Stephen MacLeod: Great. Thank you. Good morning, guys. Just wanted to circle around on a couple of things related to Q1, particularly within restoration. I know you gave some sort of near-term guidance on the different components. But just wondering, when you put it all together, what — how do you sort of foresee Q1 organic growth evolving on a consolidated basis within the brand — it was in the brands division?
Scott Patterson: Jeremy, do you want to handle that?
Jeremy Rakusin: Sure. I think it’s going to be pretty similar, Stephen, to what we what we just saw in Q4. Similar headwinds in the order of $80 million. I think I mentioned in my prepared comments, $80 million that we’re going to be comping against in Q1 versus Q1 of 2023. And that’s a similar headwind as what we had just in Q4. So organic revenue growth, as Scott mentioned, was down 7%. It’s going to be down about the same amount, including the storms, if you ex out this that $80 million headwind would be healthy organic growth for the Brands division.
Stephen MacLeod: Okay. Great. And then just would you expect a similar type of margin impact in Q1 that you saw in Q4, considering the organic is roughly the same?
Jeremy Rakusin: On a consolidated — I’ve said that residential will be flat and brands would be down on a consolidated basis. I would look for Q1 consolidated margins to be down roughly 100 basis points, perhaps a little bit more.
Stephen MacLeod: Okay. And that would be sort of flat resi and down brands to get to that consolidated.
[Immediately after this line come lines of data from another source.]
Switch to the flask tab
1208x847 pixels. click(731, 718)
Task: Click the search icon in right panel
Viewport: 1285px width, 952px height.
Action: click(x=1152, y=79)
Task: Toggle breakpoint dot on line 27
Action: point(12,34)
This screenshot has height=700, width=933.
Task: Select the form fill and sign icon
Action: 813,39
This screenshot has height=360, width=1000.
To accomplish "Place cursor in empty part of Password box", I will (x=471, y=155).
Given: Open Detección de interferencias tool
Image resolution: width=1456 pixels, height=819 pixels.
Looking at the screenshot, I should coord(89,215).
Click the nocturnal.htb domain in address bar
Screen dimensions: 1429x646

Jeremy Rakusin: Obviously, brand’s down more than $100 million, if the other division is flat, but the consolidated would be 100 basis points of potential wider on the compression.
Stephen MacLeod: Yes. Okay. No, that’s very helpful. And then just sort of higher level, having now owned the Roofing business for six weeks or however long it’s been. Just wondering if you can give a little bit of color as to kind of what you’re seeing so far? I know you mentioned the business finished the year strongly, which is great. But just wondering, are there some wins or highlights that you can sort of highlight that you’ve seen so far?
Scott Patterson: Yes. I mean it’s early days, Stephen, thinking through the wind. I think the biggest thing from our perspective is just our excitement to be partnering with this group. It’s a strong team, and we’re just filled with optimism about our opportunity in this business. We’ve got great operators at the branch level that — and generally, the alignment with the management team around building the premier roofing contractor in the U.S. and doing it the right way. Ensuring that we’re serving the customer, winning day-to-day and growing organically and then topping that off with acquisitions, and we do expect to be participating. It’s a consolidating industry. And we’ll definitely — I expect that we’ll do some — we’ll have some success completing tuck-unders this year.
Stephen MacLeod: Okay. That’s great. And then maybe just sort of higher level, just as we think about the year for 2024. Looking at — it looks like the comps are a bit tougher in both brands and resi in the first half of the year. So are you kind of expecting the year to shape out that way with sort of tougher comps in Q — in the first half and then maybe some stronger growth in the back half of the year?
Jeremy Rakusin: Not so much. And I think Scott spoke about it in residential, if you’re talking top line, we’re going to settle more into a mid-single digit organic top line growth pattern. Brands for sure, the headwinds are most acute in the front half of the year, particularly Q1, a little less so in Q2, but still there with respect to the hurricane-related and winter storm Elliott-related work that we had. It starts to paper off in Q3. And as you know, it was pretty minimal for us in Q4 this year. So yes, the wins will fade as we move through the year.
Stephen MacLeod: Okay. That’s great. Well, thanks, guys. Appreciate it.
Operator: Thank you. And one moment for our next question. And our next question comes from Daryl Young from Stifel. Your line is now open.
Daryl Young: Hey. Good morning, everyone. Just sticking on the roofing theme, a question around the growth focus. And I guess how the organic model is going to work there and what are some of the key variables are for winning market share. So is it about competing on price? Or is there a way to pursue a differentiation strategy in terms of large scale or more complex roofing projects or specialty facilities or any color you can give here on what differentiates the growth.
Scott Patterson: I think, first and foremost, it’s a growing market. So there are tailwinds that will drive the growth in the market. And then it comes down to serving the customer in the local market and having great leadership locally, great relationships and delivering on your brand promise. And so this is a group that has done that historically. And one of the reasons why we’re so excited about partnering with them is that kind of alignment. So it’s going to be — the markets are huge, and it’s very similar to our other markets and the opportunity to grow organically is really through your culture, your people and bringing it every day. And that’s the same as all our businesses. And really, that’s the opportunity that we saw.
We’ll be taking a long-term perspective. It’s incremental. And then it is early days, but there is an opportunity as we fill out our footprint to start to develop a national account program similar to what we’ve done at FirstOnSite Century Fire. And we’ll be working on that in earnest in the coming years.